Wijzig alles vanaf de regel met "What do you" tot en met de regel met "center [101, 808]." door "screenshot" te vervangen door "schermafbeelding", en laat de rest ongewijzigd. Geef alleen die regels terug, zonder de afbeeldingen.

**OPGESLAGEN GEGEVENS**
::::::

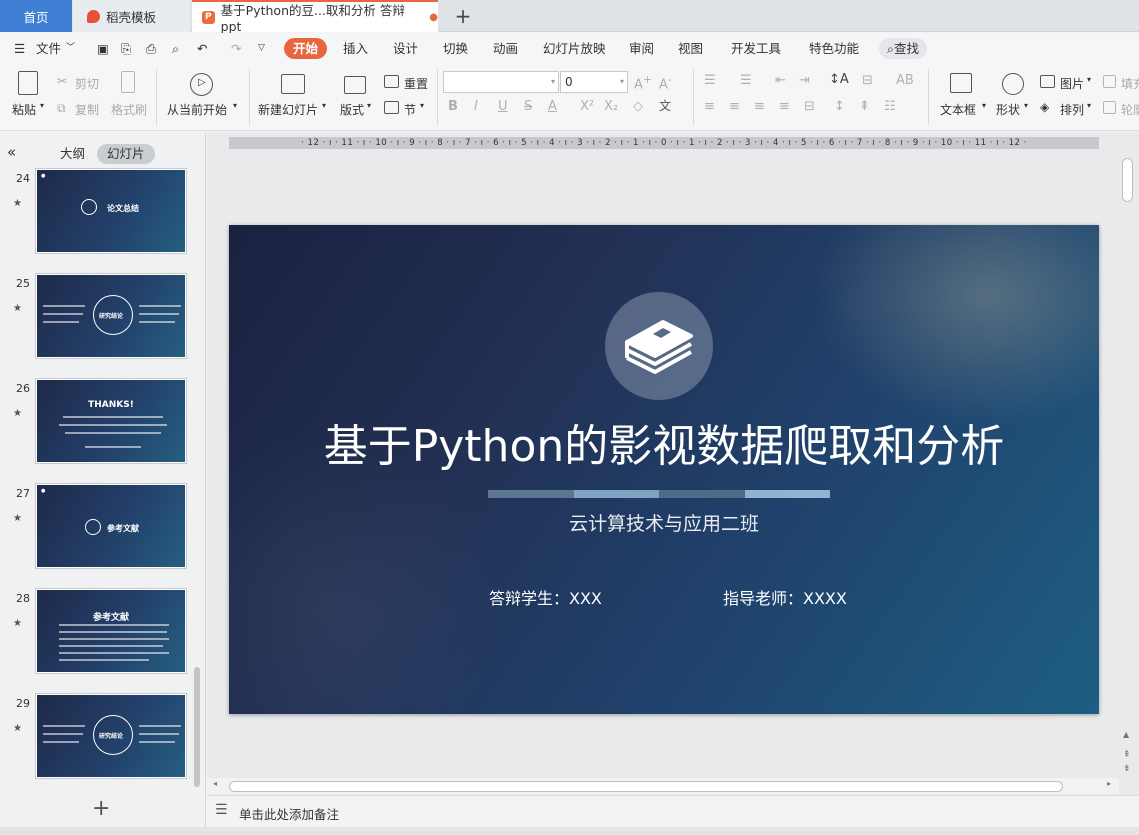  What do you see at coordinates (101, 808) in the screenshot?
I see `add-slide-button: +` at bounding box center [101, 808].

::::::

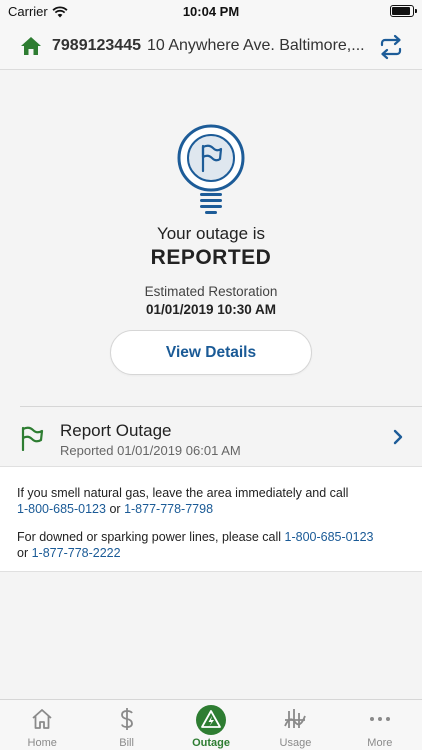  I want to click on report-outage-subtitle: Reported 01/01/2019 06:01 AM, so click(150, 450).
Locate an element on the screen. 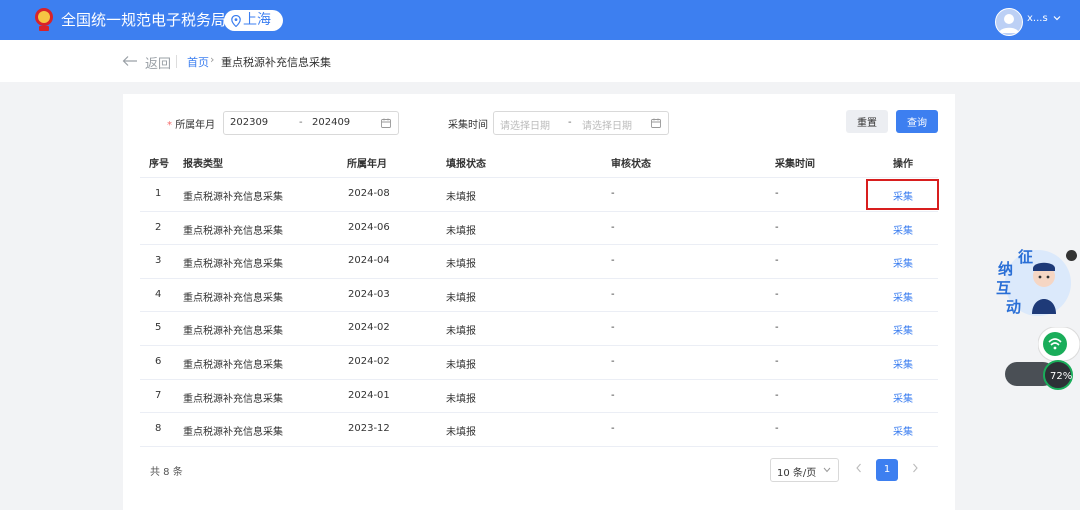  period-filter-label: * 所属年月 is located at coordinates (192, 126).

::::::

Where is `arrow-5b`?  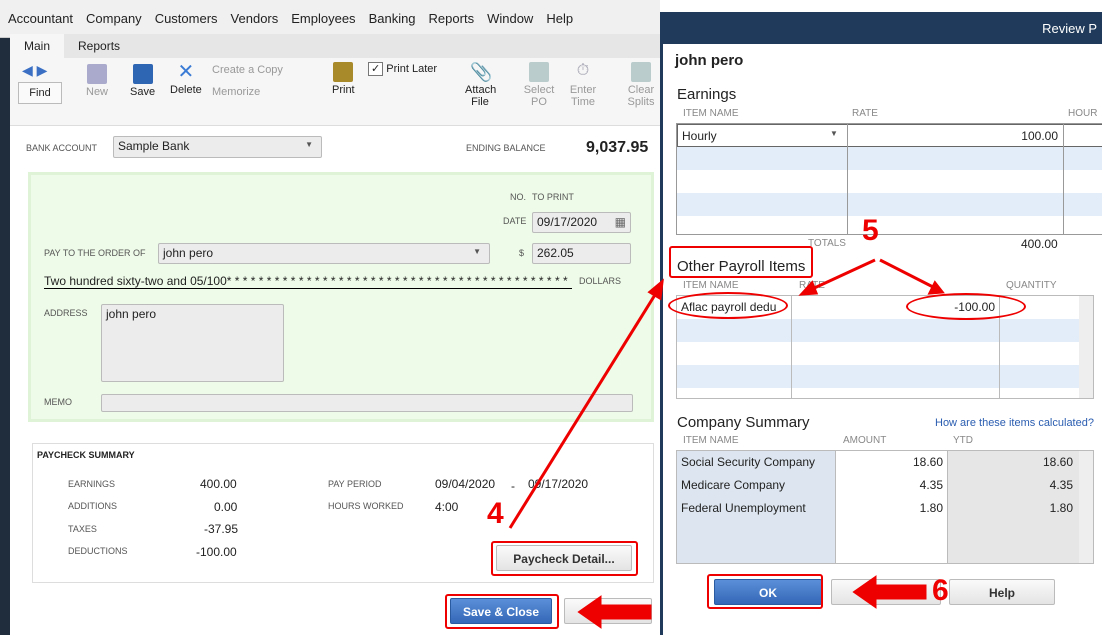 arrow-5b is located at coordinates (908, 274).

::::::

**UITVOER**
  What do you see at coordinates (101, 808) in the schermafbeelding?
I see `add-slide-button: +` at bounding box center [101, 808].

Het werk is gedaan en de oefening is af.